Introduction

Gorgias is a general argumentation framework that combines the ideas of preference reasoning and abduction in a way that preserves the benefits of both of them. It can form the basis for reasoning about adaptable preference policies in the face of incomplete information from dynamic and evolving environments. For instance, in buying a car, one may prefer certain features over others; in scheduling, meeting some deadlines may be more important than meeting others; in legal reasoning, laws are subject to higher principles, like lex superior or lex posterior, which are themselves subject to "higher order" principles.

For a detailed discussion of the concepts in this tutorial, see:

Getting Started

An SWI-Prolog (SWI-Prolog) installation is needed as a requirement for Gorgias. Get the latest tarball of Gorgias from our download section and untar it into the final installation location on your computer. You can start using Gorgias by checking out the examples that come bundled with the distribution.

You can write your own domain descriptions by adding the following lines on the top of a file stored in the examples directory:


        :- compile('../lib/gorgias.pl').
        :- compile('../ext/lpwnf.pl').
The first line is loading the system itself while the second line is loading a collection of rules that define a qualification relation between arguments that is exploited by the attacking relation to encode the relative strength of arguments. We discuss the qualification relation further at the end of this tutorial. In the sequel, we describe the language for representing various domains of discourse.

Representing Knowledge

We normally use prolog terms formed by predicate symbols to denote rules, conflicts and preferences between rules. The syntax of such descriptions is given by labelled rules of the form:

    rule(Label, Head, Body)
where, the Head is a literal, the Body is a list of literals, and the label is a compound term composed of a rule name and selected variables from the Head and Body. Negative literals are terms of the form neg(L). For example,

    rule(r1(X), fly(X), [bird(X)]).
    rule(r2(X), neg(fly(X)), [penguin(X)]).
denotes that something flies if it is a bird. Priority relations are again described using the rule syntax given above together with the special predicate prefer(Label1, Label2) in the head of the rule which means that the rule with label Label1 has higher priority than the rule with label Label2 if the literals in the body hold. The role of the priority relation is to encode locally the relative strength of rules in the theory, typically between contradictory rules. For example, the rule

    rule(pr1(X), prefer(r2(X), r1(X)), []).
taken from the tweety example below denotes that r2(X) is a stronger statement than r1(X), i.e. provided that something is both a bird and a penguin the statement that "it does not fly" will prevail.

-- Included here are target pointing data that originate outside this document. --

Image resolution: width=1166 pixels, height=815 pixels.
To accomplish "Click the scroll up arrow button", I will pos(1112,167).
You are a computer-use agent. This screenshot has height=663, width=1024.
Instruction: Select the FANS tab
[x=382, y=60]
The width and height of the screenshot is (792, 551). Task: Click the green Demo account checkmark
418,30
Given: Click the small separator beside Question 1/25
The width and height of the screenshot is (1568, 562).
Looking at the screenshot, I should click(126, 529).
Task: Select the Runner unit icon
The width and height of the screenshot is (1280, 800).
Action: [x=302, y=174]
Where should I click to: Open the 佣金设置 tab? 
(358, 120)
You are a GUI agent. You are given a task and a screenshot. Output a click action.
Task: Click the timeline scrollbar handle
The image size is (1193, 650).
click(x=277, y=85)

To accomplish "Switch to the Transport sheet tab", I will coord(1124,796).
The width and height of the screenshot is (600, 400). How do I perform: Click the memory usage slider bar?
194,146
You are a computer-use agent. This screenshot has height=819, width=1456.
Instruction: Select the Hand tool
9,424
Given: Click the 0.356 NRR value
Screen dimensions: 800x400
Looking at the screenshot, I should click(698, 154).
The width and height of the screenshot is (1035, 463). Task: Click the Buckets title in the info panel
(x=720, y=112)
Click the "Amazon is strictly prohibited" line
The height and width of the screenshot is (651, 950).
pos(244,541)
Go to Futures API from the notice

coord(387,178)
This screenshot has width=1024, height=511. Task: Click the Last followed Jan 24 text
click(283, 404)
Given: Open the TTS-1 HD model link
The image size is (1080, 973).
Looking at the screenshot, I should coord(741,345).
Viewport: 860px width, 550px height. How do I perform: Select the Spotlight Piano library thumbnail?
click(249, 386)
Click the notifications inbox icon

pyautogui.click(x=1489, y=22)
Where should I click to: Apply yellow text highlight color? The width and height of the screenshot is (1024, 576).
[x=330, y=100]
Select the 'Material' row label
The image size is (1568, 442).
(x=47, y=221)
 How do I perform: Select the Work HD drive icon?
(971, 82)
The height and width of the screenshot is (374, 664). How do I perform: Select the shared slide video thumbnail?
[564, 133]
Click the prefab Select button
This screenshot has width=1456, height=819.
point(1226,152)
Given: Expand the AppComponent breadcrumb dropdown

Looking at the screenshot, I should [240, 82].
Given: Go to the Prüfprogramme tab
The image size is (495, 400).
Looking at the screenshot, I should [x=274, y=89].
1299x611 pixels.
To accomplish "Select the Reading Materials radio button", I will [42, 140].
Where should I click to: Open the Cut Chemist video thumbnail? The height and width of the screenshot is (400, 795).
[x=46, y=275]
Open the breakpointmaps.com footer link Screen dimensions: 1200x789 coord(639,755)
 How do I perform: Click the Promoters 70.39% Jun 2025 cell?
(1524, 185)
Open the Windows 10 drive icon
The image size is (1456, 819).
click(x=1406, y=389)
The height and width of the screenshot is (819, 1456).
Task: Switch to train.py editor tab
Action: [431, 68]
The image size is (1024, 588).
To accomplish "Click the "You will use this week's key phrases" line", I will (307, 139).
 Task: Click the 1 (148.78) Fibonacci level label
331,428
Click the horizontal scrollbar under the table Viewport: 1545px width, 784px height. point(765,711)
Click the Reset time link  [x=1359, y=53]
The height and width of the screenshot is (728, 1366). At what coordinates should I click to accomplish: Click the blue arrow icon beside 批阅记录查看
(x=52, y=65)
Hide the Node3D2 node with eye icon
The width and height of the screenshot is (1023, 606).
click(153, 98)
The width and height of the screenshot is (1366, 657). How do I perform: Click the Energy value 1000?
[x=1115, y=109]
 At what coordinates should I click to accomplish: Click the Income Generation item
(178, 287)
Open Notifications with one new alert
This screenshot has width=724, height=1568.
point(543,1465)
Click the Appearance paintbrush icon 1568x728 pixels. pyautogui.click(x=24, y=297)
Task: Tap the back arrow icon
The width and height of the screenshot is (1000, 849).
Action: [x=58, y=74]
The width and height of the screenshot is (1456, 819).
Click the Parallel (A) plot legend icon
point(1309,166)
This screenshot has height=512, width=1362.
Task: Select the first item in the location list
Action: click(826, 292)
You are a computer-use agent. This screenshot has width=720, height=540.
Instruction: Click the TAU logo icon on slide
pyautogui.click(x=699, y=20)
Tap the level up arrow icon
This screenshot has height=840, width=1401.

Finally, an abducible literal L is specified using the special predicate abducible/2. For example,


    abducible(regular_customer(_), []).
Note that an abducible declaration may contain preconditions specifying under what circumstances the literal is an abducible predicate. For the purpose of this tutorial, we will restrict ourselves to abducible declarations without any preconditions.

Finally, the statement conflict(Label1,Label2) indicates that the rules with labels Label1 and Label2 are conflicting. In many cases conflict(Label1,Label2) will be true iff heads of the rules with labels Label1 and Label2 are contrary literals, but other rules can also be declared as conflicting by the designer of the domain description.

Computing Argumentation and Answering Queries

In general, the construction of a solution for a given query can be done incrementally, starting from a basic/initial argument, by adding to the initial argument suitable defences for it. We are mostly concentrated on the computation of a special class of arguments, namely admissible arguments. Intuitively, an argument is admissible if it defends itself against each attack. Note that an argument that attacks itself cannot be admissible, because there is no attack against the empty set.

The computation of an admissible argument is an interleaving of two phases: In the first phase a goal is reduced to a closed set that proves the goal. Then, this initial argument is expanded with suitable defences for each attack against the initial set. However, after the growing of the initial argument new conflicts might have arised and thus the system repeats the whole process until there is no defence for an attack against the basic argument (i.e. failure to find an admissible set) or until there are no more attacks (i.e. succesful derivation of an admissible argument).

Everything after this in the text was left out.